*STATED TASK A*
Reproduce, without any change, the part of the records that begins with the line containing "View the 1 reply" and ends with the line containing "Action: tap(287, 645)", including both of those lines.

295 Mass. 365

Dorothy Karp vs. The First National Bank of Boston.

Suffolk.

May 19, 1936.

September 9, 1936.

Present: Crosby, Pierce, Donahue, & Qua, JJ.

*366<?. R Walton, for the defendant.

II. Ginsberg, for the plaintiff.

Qua, J.

This action is brought to recover the amount of two deposits in the defendant bank, both of which stood in the name of the plaintiff.

These facts are established upon a case stated: One Berman in an action by trustee process against Jacob Karp attached the credits of said Jacob in the hands of the bank “whether standing in the name of the defendant [Jacob] and/or in the name of Dorothy Karp,” the present plaintiff. The bank at once notified Dorothy Karp of this attachment and that it was holding her deposits as trustee thereunder. Thereafter, in the trustee process, the bank answered that it had “an account standing in the name of Dorothy Karp” and “no other goods, effects or credits of the said defendant” Jacob Karp; the defendant Jacob Karp was defaulted; the bank was charged as trustee upon its answer; and upon execution issuing and demand by the officer, the bank paid to the officer the amount of the deposits standing in the name of the present plaintiff, Dorothy Karp. The bank had no knowledge of the true ownership of the deposits except such as might have been inferred from the form of the accounts. In fact both deposits were the sole property of the present plaintiff, Dorothy Karp.

On'these facts the bank contends that the payment which it made on the execution in the trustee action against Jacob Karp is a defence to the present action by Dorothy Karp to recover her deposits. It bases this contention upon the propositions (1) that if the deposits had in truth been the property .of Jacob, though standing in the name of Dorothy, they: could have been recovered by Jacob in an action of contract against the bank, Broderick v. Waltham Savings Bank, 109 Mass. 149, Phillips v. Suffolk Savings Bank, 219 *367Mass. 597, Levin v. Lerner, 290 Mass. 294, and therefore could have been held in a trustee process in which Jacob was the defendant and the bank the trustee, Estabrook v. Earle, 97 Mass. 302; and (2) that as the bank gave the plaintiff timely notice that it had been summoned as trustee with respect to funds standing in her name, the plaintiff should have protected herself by coming into the trustee process as a claimant and that after standing aside until the bank has been charged as trustee and has paid, she cannot now recover her deposits from the bank. As authority for its second proposition the bank cites Randall v. Way, 111 Mass. 506. See also Wardle v. Briggs, 131 Mass. 518; Marvel v. Babbitt, 143 Mass. 226; Wilde v. Mahaney, 183 Mass. 455; and compare Butler v. Mullen, 100 Mass. 453.

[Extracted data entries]
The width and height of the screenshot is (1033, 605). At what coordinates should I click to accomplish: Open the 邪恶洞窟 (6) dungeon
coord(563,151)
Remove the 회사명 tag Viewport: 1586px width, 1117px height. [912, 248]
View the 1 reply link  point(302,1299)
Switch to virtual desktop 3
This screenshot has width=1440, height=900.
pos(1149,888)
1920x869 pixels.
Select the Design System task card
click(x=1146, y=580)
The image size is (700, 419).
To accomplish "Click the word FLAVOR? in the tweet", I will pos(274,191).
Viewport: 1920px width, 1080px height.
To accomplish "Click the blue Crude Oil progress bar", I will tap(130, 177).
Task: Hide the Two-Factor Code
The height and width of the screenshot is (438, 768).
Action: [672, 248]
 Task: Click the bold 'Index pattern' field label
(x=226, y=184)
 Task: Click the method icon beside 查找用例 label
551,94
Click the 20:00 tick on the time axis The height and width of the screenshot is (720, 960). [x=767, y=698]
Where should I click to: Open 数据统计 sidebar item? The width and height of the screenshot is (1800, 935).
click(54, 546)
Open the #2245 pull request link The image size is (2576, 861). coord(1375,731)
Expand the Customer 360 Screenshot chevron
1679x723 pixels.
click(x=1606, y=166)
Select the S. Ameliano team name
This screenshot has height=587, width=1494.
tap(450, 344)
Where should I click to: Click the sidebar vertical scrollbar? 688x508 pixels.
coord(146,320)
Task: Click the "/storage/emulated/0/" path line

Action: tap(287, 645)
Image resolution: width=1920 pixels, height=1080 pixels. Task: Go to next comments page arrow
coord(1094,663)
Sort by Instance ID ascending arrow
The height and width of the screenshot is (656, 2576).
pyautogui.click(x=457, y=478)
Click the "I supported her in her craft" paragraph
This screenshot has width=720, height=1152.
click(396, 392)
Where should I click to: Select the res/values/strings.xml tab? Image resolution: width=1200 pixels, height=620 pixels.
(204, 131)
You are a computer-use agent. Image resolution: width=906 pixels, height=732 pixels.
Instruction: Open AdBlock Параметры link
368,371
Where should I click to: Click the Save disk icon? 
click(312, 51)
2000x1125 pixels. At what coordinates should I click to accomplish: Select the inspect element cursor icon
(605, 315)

*STATED TASK B*
In the court opinion, which case does the bank cite as authority for its second proposition?

*FINAL RESULT A*
View the 1 reply link  point(302,1299)
Switch to virtual desktop 3
This screenshot has width=1440, height=900.
pos(1149,888)
1920x869 pixels.
Select the Design System task card
click(x=1146, y=580)
The image size is (700, 419).
To accomplish "Click the word FLAVOR? in the tweet", I will pos(274,191).
Viewport: 1920px width, 1080px height.
To accomplish "Click the blue Crude Oil progress bar", I will tap(130, 177).
Task: Hide the Two-Factor Code
The height and width of the screenshot is (438, 768).
Action: [672, 248]
 Task: Click the bold 'Index pattern' field label
(x=226, y=184)
 Task: Click the method icon beside 查找用例 label
551,94
Click the 20:00 tick on the time axis The height and width of the screenshot is (720, 960). [x=767, y=698]
Where should I click to: Open 数据统计 sidebar item? The width and height of the screenshot is (1800, 935).
click(54, 546)
Open the #2245 pull request link The image size is (2576, 861). coord(1375,731)
Expand the Customer 360 Screenshot chevron
1679x723 pixels.
click(x=1606, y=166)
Select the S. Ameliano team name
This screenshot has height=587, width=1494.
tap(450, 344)
Where should I click to: Click the sidebar vertical scrollbar? 688x508 pixels.
coord(146,320)
Task: Click the "/storage/emulated/0/" path line

Action: tap(287, 645)

*FINAL RESULT B*
Randall v. Way, 111 Mass. 506.